# Tekstfragment:
De Integrale Evoluzione II op deze pagina’s is een speciale editie, een ‘Blue Lagos’. Nu is het zo dat er waarschijnlijk weinig auto’s zijn waarvan zoveel ‘special editions’ zijn gemaakt als de Delta Integrale Evoluzione I en II. Ik heb geen statistieken maar als ik het wel heb moeten het er minstens een dozijn zijn, grofweg verdeeld over twee groepen: een met Integrale’s in speciale kleuren en een met specifieke rallythema’s, waaronder ook versies als de Club Italia en Lancia Club.
Tot de specials met speciale kleuren en soms een speciale uitrusting behoort deze Blue Lagos, naast ook de Verde York, Giallo Ferrari, Bianco Perla en Final Edition. Van deze groep is de Blue Lagos het zeldzaamst, niet alle bronnen zijn erover eens, maar er zouden er 215 á 218 zijn geproduceerd. Van de Verde York zijn er veruit het meeste gebouwd, naar verluidt 300 8V’s en 200 16V’s.

De Blue Lagos van Prins Classics is in 1994 geboren, het laatste productiejaar van de Integrale, en ter bevestiging daarvan draagt hij een plaatje Edizione Finale op zijn middenconsole. In 1994 heeft Lancia overigens nog een speciale editie gemaakt, naar verluidt op verzoek van Japanse klanten, oplage 250 stuks, allemaal bordeauxrood met een blauw-gele streep over motorkap, dak, en achterkant. Deze droegen allemaal een plaatje ‘Edizione Finale’ op de middenconsole en dat niet alleen, de hele oplage werd zo genoemd, zonder verwijzing naar de kleur.

# Vastgelegde gegevens:
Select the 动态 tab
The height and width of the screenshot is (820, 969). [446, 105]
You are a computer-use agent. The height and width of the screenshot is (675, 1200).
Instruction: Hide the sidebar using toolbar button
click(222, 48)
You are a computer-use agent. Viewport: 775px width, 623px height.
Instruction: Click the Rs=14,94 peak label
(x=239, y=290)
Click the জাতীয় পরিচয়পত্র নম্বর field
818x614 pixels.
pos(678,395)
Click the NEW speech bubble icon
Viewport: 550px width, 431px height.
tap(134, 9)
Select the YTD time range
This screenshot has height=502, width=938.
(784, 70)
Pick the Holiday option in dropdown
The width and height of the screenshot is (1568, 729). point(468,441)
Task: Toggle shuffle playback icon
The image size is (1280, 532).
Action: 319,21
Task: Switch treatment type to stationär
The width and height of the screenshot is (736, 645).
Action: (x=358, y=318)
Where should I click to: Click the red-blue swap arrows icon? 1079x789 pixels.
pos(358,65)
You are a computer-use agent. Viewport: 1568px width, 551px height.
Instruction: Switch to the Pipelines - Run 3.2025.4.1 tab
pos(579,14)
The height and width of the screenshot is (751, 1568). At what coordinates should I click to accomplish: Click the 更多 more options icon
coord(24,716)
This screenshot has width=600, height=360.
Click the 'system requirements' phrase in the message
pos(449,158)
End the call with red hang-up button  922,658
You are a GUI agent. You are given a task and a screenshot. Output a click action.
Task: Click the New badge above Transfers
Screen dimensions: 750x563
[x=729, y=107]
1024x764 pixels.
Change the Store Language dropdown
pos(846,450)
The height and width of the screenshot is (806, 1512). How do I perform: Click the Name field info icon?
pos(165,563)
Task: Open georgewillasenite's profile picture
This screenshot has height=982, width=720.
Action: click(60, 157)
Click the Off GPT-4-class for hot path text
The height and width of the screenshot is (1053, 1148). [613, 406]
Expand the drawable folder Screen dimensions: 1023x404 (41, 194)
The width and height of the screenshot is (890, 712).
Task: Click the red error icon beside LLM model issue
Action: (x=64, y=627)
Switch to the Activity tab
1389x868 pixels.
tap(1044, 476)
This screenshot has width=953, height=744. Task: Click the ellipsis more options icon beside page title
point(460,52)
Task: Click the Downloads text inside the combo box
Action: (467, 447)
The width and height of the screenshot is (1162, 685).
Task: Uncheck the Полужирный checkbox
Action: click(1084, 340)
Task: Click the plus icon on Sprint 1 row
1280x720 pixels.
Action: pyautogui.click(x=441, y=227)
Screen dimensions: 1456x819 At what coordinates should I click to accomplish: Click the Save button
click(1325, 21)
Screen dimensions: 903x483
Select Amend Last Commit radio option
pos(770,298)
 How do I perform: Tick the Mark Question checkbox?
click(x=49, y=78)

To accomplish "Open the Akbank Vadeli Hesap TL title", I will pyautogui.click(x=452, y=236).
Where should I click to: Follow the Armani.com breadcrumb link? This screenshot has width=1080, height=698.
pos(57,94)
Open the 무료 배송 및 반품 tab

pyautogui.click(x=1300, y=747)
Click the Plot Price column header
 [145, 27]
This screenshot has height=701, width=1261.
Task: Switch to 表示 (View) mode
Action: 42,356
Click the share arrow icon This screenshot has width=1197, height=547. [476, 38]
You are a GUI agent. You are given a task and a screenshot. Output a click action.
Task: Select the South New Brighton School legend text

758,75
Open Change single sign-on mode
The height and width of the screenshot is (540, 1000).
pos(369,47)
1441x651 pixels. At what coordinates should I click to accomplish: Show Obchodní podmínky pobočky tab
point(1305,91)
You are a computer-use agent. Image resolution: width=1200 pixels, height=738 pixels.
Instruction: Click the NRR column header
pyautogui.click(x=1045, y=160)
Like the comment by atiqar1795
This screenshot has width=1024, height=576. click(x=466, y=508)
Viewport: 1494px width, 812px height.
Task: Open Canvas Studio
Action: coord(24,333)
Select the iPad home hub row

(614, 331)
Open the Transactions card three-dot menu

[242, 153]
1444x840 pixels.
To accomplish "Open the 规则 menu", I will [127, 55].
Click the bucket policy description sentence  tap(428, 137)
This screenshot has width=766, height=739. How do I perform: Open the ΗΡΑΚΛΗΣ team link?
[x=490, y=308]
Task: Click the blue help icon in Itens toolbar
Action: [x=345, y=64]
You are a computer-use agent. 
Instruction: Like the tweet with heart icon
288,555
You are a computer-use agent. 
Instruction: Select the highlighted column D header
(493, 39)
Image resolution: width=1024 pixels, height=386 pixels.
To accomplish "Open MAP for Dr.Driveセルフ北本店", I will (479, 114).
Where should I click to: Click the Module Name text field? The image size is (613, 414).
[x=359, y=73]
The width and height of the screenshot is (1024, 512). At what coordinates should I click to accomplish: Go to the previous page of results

# Opgaven:
**a.** In welk jaar is de Blue Lagos van Prins Classics gebouwd, volgens de tekst over de Lancia Delta Integrale?
**b.** Schrijf het volgende stuk van de tekst over de speciale edities van de Lancia Delta Integrale.
De records zijn afkomstig uit een andere bron.

# Antwoorden per opgave:
**a.** In 1994, het laatste productiejaar van de Integrale.

**b.**
‘Wellicht ben je geneigd je schouders op te halen vanwege die 215 pk, maar weet dat hij nauwelijks meer dan 1300 kilo weegt’

De laatste generatie – de Evoluzione II – kun je zien als de Integrale op z’n best. Van de oorspronkelijke Delta is weinig meer te zien, die wordt bij de II nog verdergaand aan het oog onttrokken door de spoilers, de uitgebouwde spatborden en de andere rallyattributen die tot zijn wapenuitrusting behoren. Hij kwam toen aan de start met 215 pk uit de 2,0-liter zestienklepper met turbo, en had ondermeer een verstevigingsbalk tussen de beide voorste veerpoten om de voortrein nog meer stijfheid te geven.
Met de Blue Lagos heeft Lancia de Integrale iets van elegantie willen meegeven, door hem van een fraaie blauwe lak te voorzien en roomkleurige, leren binnenbekleding – een ietwat gewaagde combi die echter heel goed uitpakt. Een geraffineerde dunne gele bies over de flanken zorg voor net even wat extra onderscheid. Zie vooral de blauwe ventieldopjes niet over het hoofd waarmee Lancia hem standaard heeft uitgerust. Hij heeft ook airco aan boord wat je bij Integrales niet veel tegenkomt.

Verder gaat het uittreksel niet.